Produtos do sistema colonial, de base mercantil escravista, esses homens livres e
pobres habitavam entre o mundo do governo e o mundo do trabalho, não possuindo lugar
na sociedade, que lhes negaria a humanidade, atribuindo a eles a barbárie e a
animalidade.
As fronteiras entre os três mundos seriam mantidas, e reforçadas, como elemento
básico de constituição de um projeto de nacionalidade. A ideia de nação dos fundadores
do Império, não era aquela do “conjunto dos indivíduos, livres e iguais”. A nação destes
compreendia a manutenção e a hierarquização dos três mundos. Fundar o império,
consolidar a monarquia e garantir a separação dos mundos foram as etapas do processo,
em que os setores dominantes da sociedade colonial viriam a constituir uma identidade
enquanto classe social. Os elementos constituintes dos mundos do governo, da desordem
e do trabalho, respectivamente, o povo, a plebe e os escravos, comporiam uma sociedade
singular, pois somente ao povo caberia a sua direção.
A consolidação monárquica, garantia da unidade, se apoiava assim na defesa da
permanência dos três mundos. Os fundadores do império brasileiro, no dizer de Ilmar R.
de Mattos, “tinham os olhos na Europa e os pés na América”. “Olhos na Europa” porque
ambicionavam construir uma sociedade “civilizada”, semelhante àquelas, e de serem
reconhecidos como pertencentes ao mundo civilizado. Mantendo, portanto, a relação com
o curso das mudanças ocorridas na Europa, tentando vincular-se a elas, mesmo que
apenas no campo do discurso, e da forma de governo.

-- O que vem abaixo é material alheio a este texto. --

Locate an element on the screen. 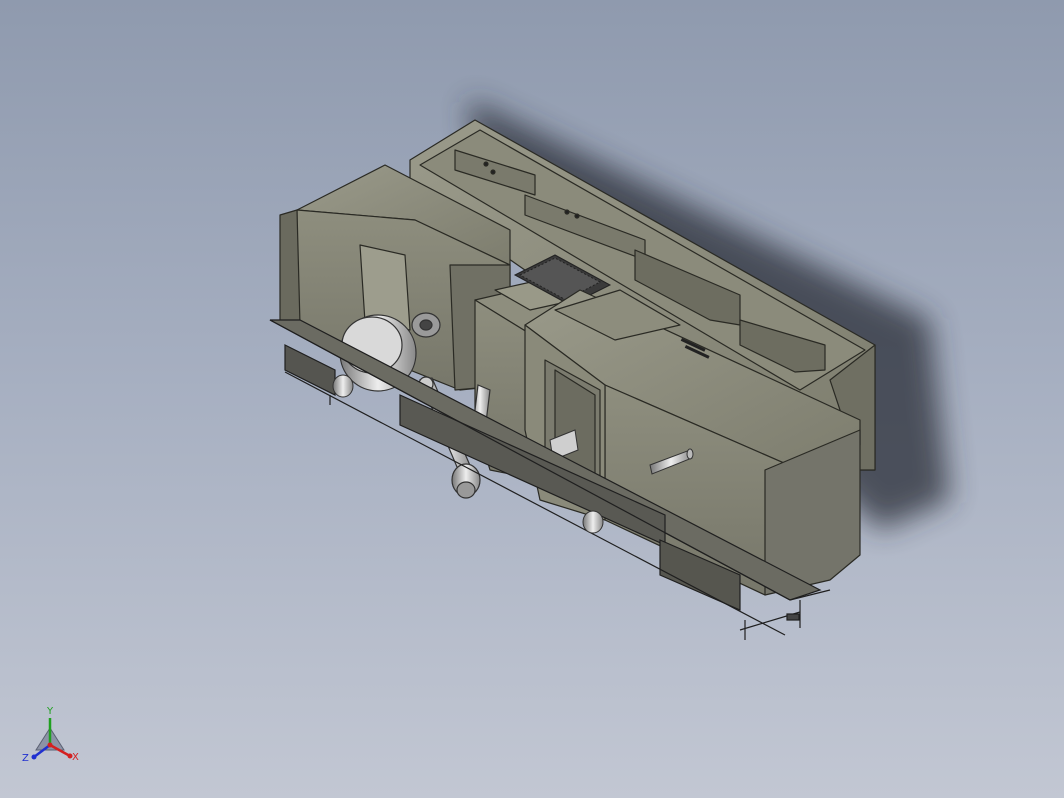  z-axis-label: Z is located at coordinates (26, 758).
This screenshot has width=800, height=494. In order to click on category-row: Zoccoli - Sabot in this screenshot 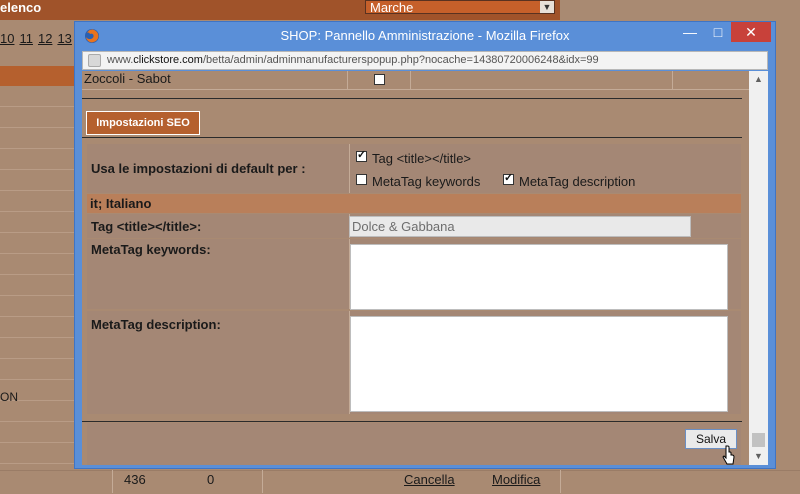, I will do `click(416, 80)`.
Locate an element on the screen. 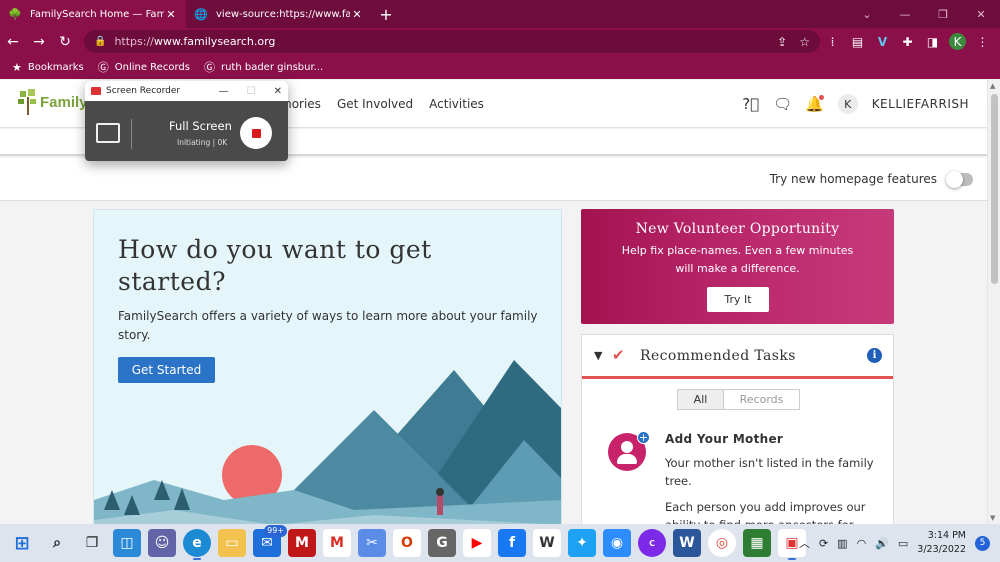  try-it-button: Try It is located at coordinates (738, 300).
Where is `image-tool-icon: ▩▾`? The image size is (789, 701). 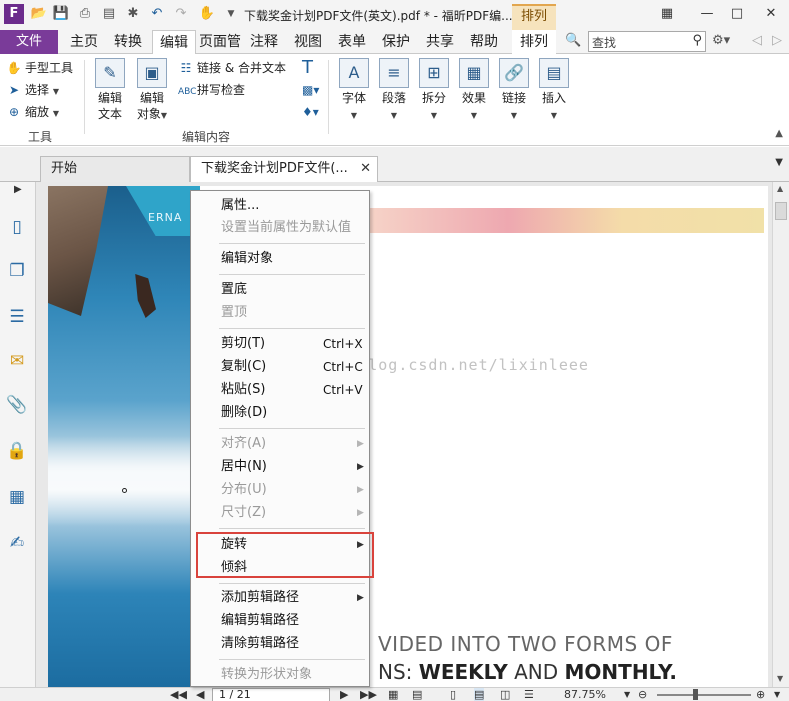
image-tool-icon: ▩▾ is located at coordinates (310, 90).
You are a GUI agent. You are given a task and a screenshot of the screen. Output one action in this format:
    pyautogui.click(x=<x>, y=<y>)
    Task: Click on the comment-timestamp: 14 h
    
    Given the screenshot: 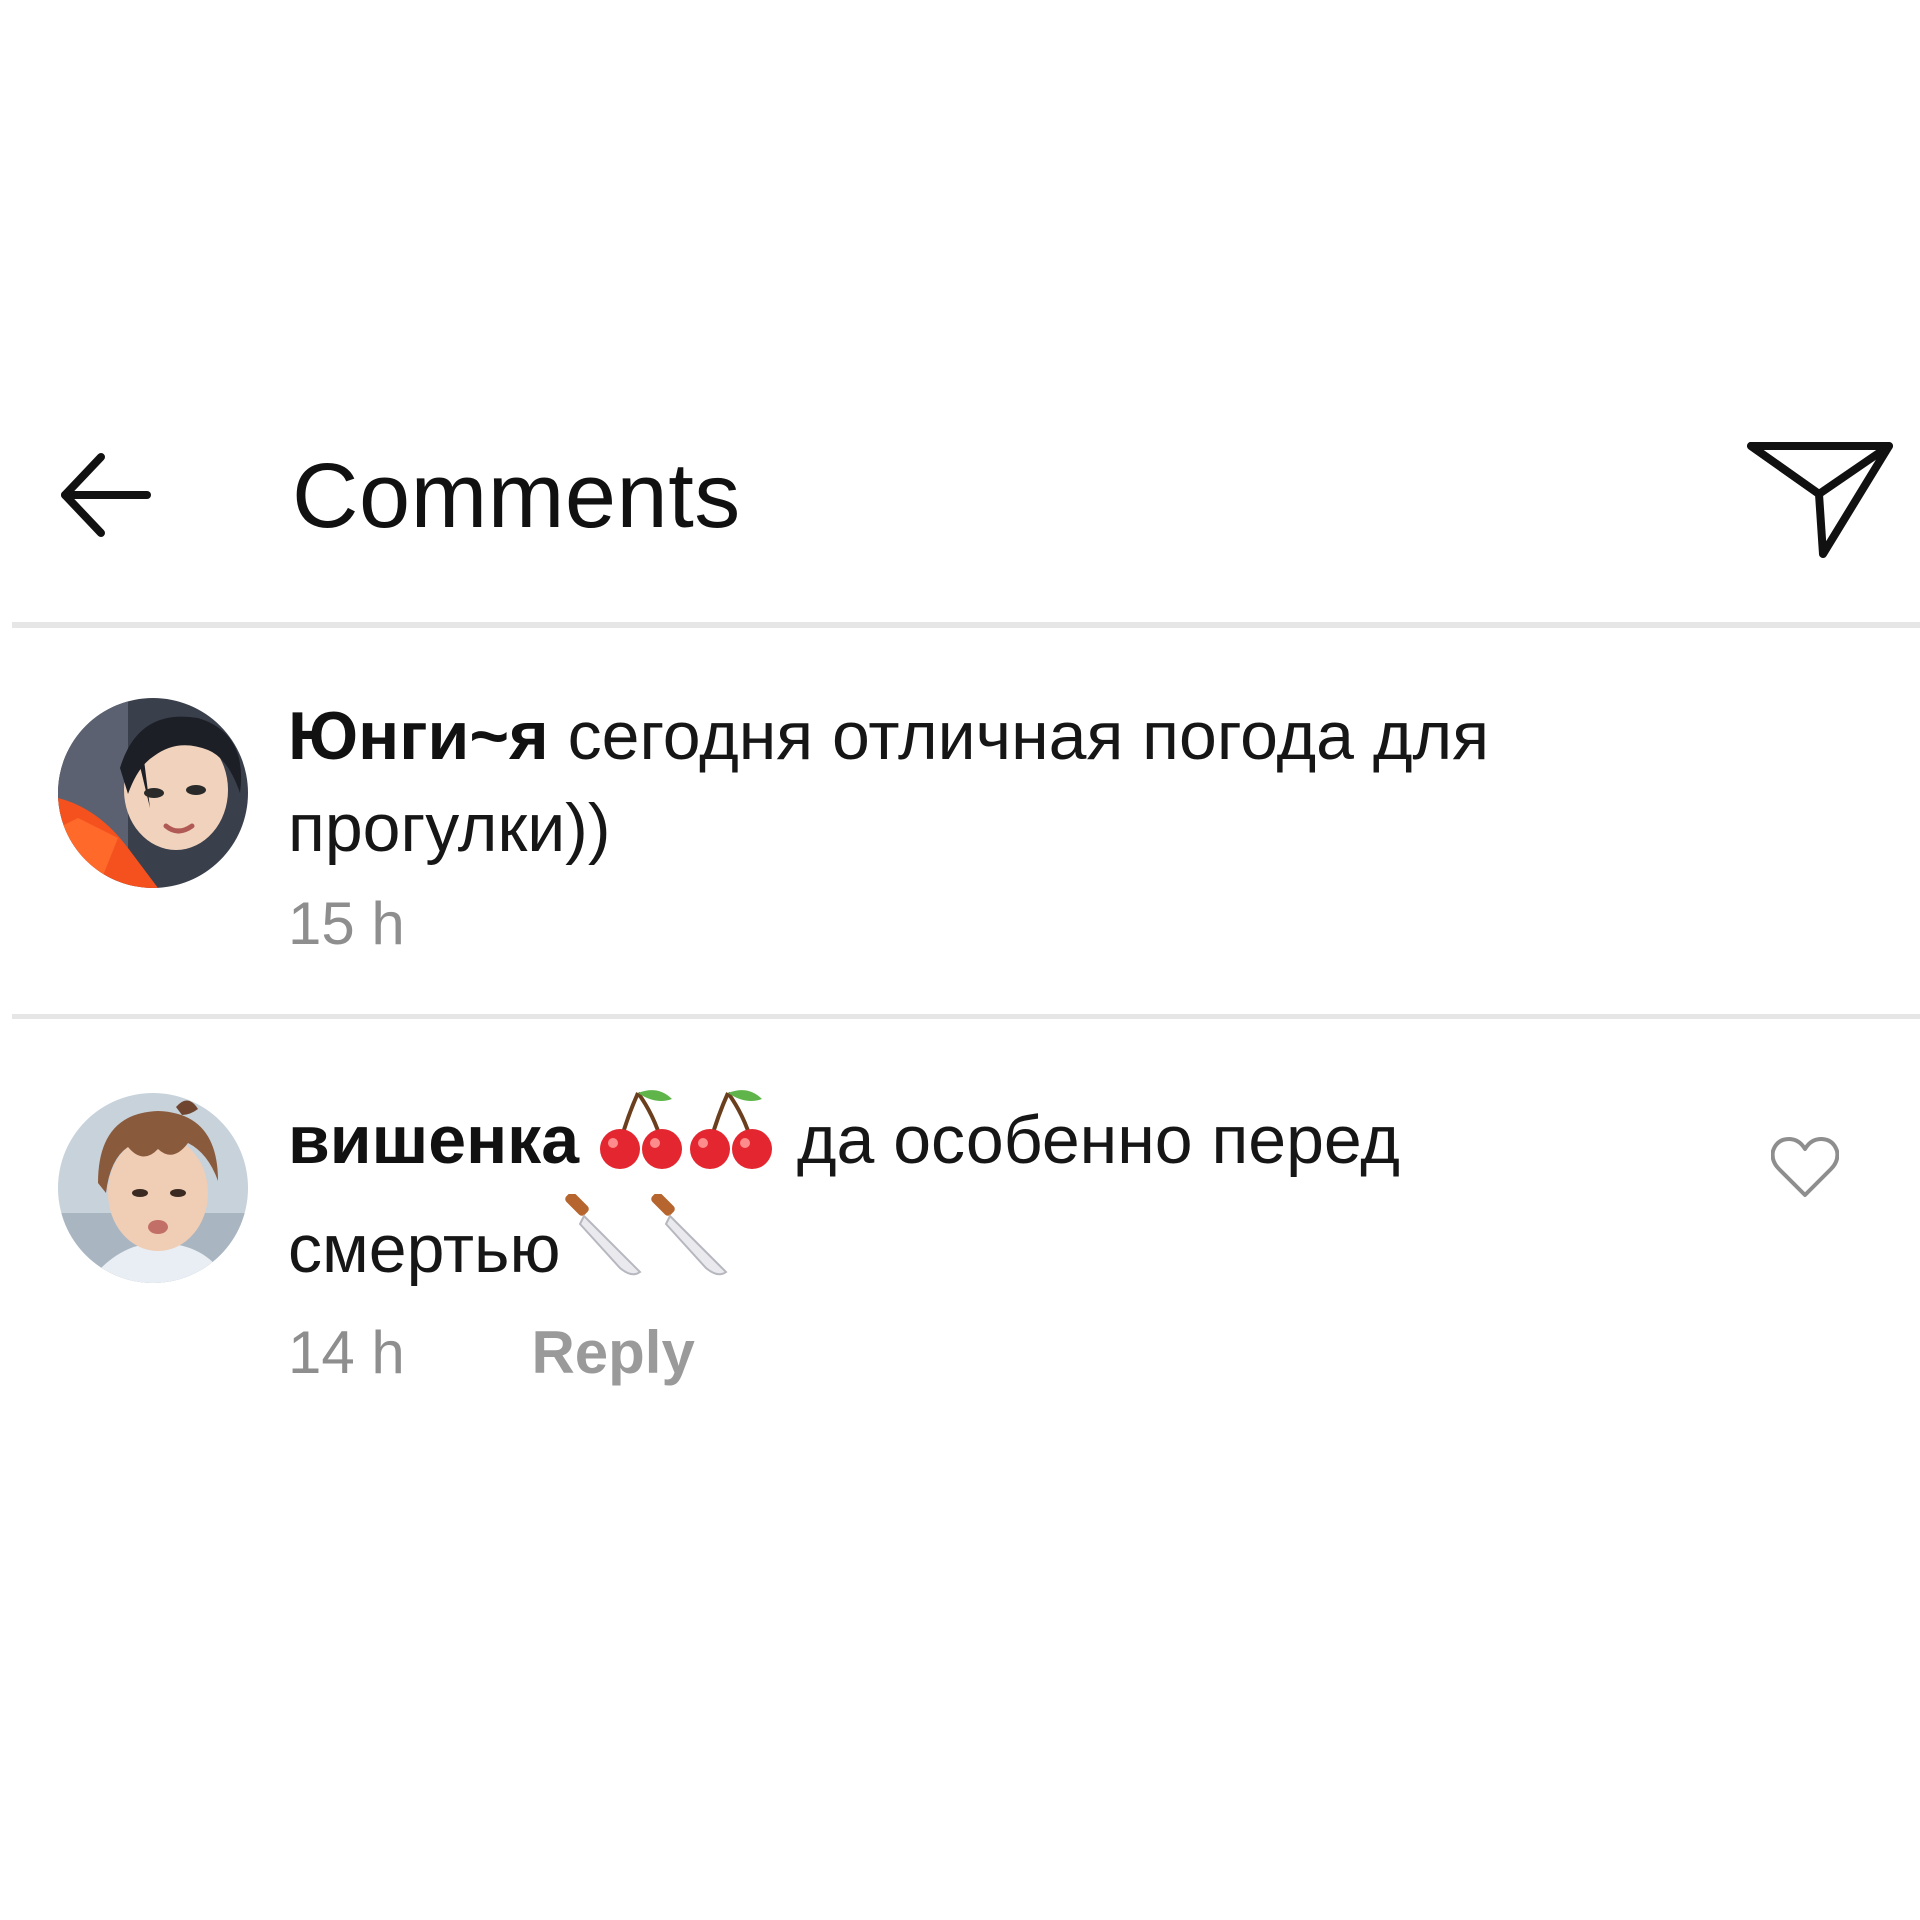 What is the action you would take?
    pyautogui.click(x=346, y=1352)
    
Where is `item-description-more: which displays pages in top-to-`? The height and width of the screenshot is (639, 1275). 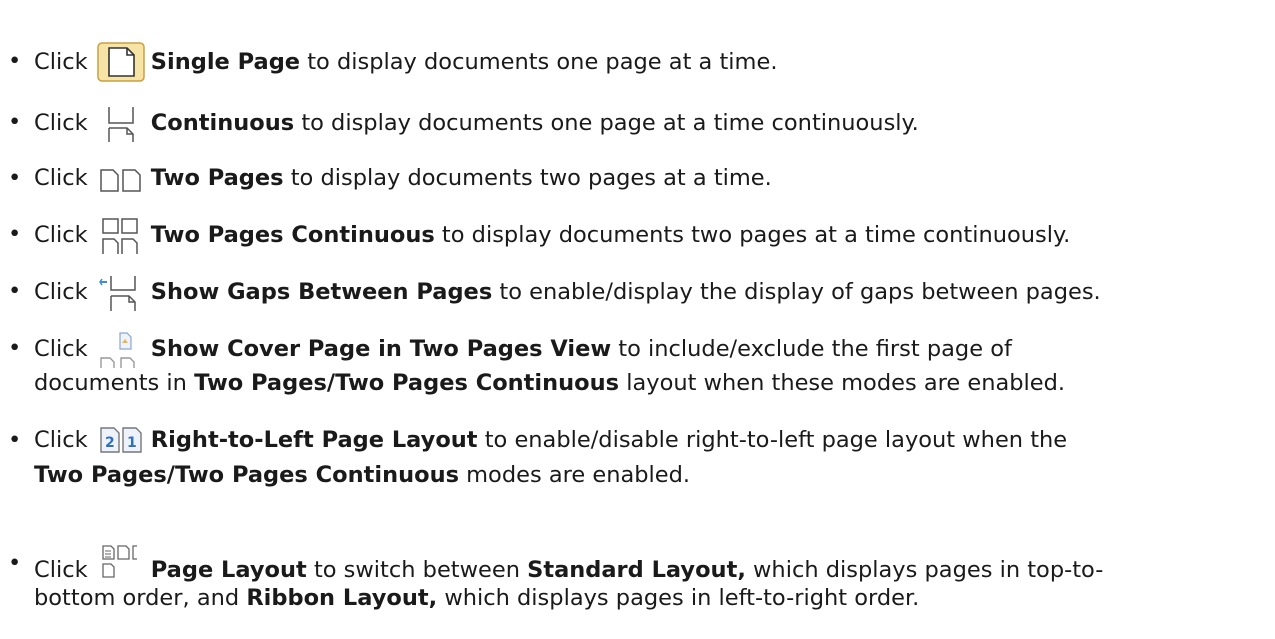 item-description-more: which displays pages in top-to- is located at coordinates (928, 570).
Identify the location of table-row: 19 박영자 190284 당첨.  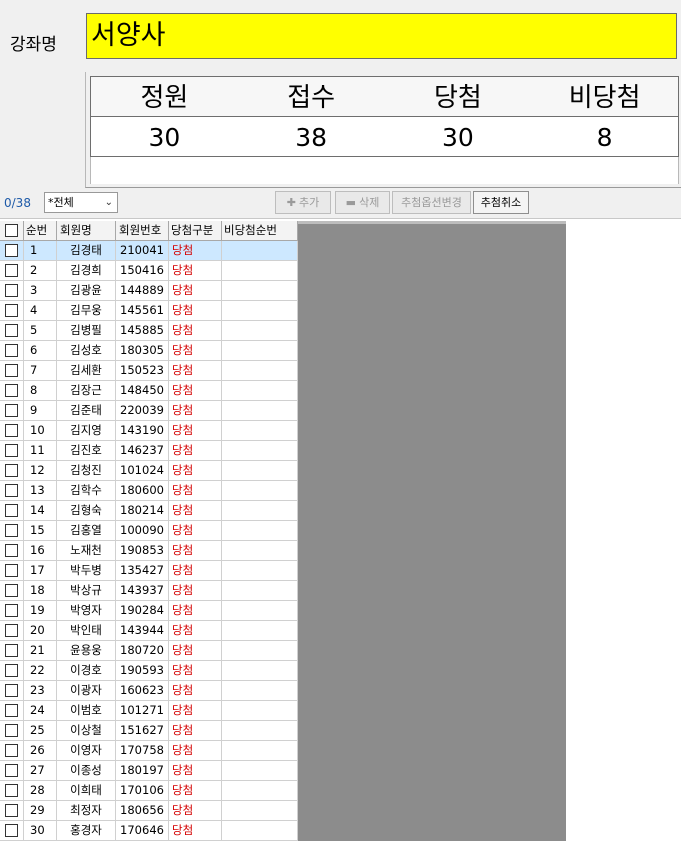
(149, 611).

Os “pés na América” porque
implantavam medidas que visavam manter a divisão entre os mundos, frente às pressões
externas (Inglaterra) e internas (as revoltas populares e de escravos), visto que, sobre
esta divisão estava alicerçada a manutenção da dominação econômica e social.
Fonte bibliográfica:
Ilmar R. de Mattos O Tempo Saquarema.